======== Source data

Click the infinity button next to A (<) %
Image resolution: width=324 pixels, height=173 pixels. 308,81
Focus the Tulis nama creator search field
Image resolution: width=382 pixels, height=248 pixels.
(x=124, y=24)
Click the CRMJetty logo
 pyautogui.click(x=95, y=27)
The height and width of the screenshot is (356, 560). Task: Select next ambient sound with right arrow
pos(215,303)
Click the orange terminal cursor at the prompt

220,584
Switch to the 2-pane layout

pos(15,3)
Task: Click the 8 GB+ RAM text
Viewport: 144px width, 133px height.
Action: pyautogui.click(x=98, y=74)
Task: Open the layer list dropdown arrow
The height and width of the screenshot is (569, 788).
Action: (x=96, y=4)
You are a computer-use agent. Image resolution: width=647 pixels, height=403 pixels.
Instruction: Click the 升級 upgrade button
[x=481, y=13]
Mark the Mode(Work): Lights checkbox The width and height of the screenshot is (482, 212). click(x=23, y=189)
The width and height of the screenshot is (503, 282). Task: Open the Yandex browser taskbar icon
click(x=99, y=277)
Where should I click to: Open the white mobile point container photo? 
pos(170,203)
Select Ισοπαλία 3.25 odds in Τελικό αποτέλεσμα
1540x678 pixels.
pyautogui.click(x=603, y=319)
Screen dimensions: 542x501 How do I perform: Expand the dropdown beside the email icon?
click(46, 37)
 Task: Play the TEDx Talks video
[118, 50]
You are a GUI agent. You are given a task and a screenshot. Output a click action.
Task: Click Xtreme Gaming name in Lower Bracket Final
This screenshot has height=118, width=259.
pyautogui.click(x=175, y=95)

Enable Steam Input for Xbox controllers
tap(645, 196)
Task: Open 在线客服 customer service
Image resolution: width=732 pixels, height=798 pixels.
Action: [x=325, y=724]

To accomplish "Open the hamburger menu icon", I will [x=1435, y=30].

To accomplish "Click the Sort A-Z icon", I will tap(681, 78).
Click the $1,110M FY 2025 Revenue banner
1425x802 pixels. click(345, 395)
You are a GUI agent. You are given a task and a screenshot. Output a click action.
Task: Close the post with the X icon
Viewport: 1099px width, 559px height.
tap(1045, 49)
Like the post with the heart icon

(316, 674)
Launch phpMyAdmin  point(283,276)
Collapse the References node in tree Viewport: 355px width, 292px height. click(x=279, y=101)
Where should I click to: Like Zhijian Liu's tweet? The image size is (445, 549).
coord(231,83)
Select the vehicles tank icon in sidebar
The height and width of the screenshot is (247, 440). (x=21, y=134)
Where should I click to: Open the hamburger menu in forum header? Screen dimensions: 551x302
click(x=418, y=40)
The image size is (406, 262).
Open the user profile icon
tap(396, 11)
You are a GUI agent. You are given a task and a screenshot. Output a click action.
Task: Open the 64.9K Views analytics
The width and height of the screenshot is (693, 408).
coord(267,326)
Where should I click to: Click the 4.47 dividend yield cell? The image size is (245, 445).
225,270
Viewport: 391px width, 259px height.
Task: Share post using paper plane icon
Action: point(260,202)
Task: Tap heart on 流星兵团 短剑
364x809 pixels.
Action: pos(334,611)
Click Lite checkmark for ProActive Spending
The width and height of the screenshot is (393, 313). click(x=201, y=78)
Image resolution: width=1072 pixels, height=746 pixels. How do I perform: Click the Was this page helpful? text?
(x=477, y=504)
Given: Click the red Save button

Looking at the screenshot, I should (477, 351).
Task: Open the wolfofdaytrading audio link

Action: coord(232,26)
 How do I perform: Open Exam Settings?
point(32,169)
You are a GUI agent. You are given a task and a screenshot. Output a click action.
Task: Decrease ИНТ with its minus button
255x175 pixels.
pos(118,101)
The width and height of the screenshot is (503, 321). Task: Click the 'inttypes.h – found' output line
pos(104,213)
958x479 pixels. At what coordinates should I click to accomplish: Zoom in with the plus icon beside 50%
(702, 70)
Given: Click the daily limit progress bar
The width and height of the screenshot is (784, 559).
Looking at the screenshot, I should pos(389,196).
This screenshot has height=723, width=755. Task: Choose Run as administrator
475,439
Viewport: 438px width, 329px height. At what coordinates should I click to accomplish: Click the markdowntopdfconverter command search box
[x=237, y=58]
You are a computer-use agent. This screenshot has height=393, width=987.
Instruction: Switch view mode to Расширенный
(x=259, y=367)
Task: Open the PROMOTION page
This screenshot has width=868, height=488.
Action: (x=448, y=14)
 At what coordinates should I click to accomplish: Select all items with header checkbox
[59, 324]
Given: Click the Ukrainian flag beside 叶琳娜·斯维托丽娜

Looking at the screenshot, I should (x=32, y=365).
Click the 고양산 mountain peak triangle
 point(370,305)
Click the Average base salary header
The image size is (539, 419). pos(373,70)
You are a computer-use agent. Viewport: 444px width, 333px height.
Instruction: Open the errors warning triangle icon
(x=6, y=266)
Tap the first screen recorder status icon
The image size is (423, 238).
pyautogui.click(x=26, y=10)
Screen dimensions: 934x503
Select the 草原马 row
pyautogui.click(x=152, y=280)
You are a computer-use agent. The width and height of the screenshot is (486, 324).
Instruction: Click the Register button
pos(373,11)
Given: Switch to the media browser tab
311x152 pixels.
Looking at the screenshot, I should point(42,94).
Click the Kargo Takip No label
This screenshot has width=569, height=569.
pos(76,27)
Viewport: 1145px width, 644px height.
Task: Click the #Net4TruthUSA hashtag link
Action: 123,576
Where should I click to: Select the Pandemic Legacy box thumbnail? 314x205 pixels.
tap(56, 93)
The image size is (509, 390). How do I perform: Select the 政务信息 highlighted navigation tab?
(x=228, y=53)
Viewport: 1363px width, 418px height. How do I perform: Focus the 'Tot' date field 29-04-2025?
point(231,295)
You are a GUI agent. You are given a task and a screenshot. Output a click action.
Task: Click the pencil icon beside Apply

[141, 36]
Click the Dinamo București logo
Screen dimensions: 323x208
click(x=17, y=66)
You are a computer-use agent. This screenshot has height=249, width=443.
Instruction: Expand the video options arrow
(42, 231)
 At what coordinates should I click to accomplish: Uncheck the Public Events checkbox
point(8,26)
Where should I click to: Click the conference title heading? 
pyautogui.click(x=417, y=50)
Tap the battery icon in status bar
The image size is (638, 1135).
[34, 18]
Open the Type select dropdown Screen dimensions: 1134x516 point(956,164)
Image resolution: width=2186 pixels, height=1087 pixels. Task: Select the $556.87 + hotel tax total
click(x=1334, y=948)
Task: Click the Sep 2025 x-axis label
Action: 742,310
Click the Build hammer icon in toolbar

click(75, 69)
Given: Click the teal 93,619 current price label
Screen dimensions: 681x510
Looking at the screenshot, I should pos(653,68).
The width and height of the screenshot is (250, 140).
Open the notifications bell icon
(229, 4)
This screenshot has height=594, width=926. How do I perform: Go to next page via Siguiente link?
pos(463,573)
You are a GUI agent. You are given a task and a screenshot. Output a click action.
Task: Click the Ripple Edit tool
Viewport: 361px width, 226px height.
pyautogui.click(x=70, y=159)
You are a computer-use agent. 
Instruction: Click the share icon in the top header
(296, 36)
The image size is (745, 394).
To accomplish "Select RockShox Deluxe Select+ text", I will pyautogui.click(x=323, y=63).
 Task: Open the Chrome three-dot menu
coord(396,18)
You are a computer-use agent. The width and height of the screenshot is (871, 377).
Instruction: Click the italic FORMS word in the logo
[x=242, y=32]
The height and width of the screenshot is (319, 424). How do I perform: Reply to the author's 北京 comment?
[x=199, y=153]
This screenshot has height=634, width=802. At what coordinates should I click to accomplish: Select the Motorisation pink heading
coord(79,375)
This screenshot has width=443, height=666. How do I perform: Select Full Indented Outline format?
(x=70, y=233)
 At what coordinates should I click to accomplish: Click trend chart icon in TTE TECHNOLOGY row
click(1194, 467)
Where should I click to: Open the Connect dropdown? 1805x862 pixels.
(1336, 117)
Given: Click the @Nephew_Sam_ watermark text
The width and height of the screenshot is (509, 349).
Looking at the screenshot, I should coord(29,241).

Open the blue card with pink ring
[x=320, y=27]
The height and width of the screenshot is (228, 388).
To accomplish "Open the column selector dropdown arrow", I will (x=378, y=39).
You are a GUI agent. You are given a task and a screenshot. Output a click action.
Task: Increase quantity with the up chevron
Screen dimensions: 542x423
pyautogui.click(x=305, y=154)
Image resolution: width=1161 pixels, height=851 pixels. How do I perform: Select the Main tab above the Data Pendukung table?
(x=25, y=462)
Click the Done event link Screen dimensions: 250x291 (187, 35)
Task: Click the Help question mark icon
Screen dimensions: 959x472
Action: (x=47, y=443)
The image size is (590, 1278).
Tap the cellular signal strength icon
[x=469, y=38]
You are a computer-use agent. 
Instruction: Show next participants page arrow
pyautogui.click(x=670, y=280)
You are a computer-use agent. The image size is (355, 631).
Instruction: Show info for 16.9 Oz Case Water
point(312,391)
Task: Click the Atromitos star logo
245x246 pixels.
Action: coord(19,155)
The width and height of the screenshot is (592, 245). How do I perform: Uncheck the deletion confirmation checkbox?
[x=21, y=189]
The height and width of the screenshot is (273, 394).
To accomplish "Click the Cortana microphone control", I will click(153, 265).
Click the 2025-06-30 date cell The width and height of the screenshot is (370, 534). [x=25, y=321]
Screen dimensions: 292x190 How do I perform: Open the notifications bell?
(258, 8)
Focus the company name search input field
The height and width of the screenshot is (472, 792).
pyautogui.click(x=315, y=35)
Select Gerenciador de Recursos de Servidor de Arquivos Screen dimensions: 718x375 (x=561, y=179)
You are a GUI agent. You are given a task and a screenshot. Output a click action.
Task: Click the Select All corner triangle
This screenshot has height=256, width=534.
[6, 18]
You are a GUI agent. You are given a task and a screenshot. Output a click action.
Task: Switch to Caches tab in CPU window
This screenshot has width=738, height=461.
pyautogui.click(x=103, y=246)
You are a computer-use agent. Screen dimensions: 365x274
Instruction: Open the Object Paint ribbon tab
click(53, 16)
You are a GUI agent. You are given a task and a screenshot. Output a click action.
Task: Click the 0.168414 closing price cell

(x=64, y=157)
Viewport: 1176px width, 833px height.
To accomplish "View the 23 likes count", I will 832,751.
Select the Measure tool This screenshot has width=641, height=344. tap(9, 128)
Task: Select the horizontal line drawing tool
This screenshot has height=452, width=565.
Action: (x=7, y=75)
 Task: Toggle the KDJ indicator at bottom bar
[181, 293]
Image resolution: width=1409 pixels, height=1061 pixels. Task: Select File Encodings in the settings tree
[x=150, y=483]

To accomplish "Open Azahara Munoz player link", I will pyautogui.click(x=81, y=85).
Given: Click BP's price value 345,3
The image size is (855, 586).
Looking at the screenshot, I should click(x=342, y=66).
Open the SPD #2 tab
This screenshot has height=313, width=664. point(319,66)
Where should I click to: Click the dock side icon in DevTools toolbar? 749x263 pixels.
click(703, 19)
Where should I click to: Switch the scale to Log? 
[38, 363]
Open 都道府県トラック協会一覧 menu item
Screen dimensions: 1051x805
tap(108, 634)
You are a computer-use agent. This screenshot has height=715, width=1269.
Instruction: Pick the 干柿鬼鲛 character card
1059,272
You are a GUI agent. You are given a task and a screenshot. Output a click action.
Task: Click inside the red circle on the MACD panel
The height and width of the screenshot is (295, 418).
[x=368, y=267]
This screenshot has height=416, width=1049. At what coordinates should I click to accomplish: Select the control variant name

================

== Exercise instructions ==
Set every line down again exactly. Begin with the first line of the entries and finish with the line containing "You are a computer-use agent. Image".

== Exercise solution ==
Click the infinity button next to A (<) %
Image resolution: width=324 pixels, height=173 pixels. 308,81
Focus the Tulis nama creator search field
Image resolution: width=382 pixels, height=248 pixels.
(x=124, y=24)
Click the CRMJetty logo
 pyautogui.click(x=95, y=27)
The height and width of the screenshot is (356, 560). Task: Select next ambient sound with right arrow
pos(215,303)
Click the orange terminal cursor at the prompt

220,584
Switch to the 2-pane layout

pos(15,3)
Task: Click the 8 GB+ RAM text
Viewport: 144px width, 133px height.
Action: pyautogui.click(x=98, y=74)
Task: Open the layer list dropdown arrow
The height and width of the screenshot is (569, 788).
Action: (x=96, y=4)
You are a computer-use agent. Image resolution: width=647 pixels, height=403 pixels.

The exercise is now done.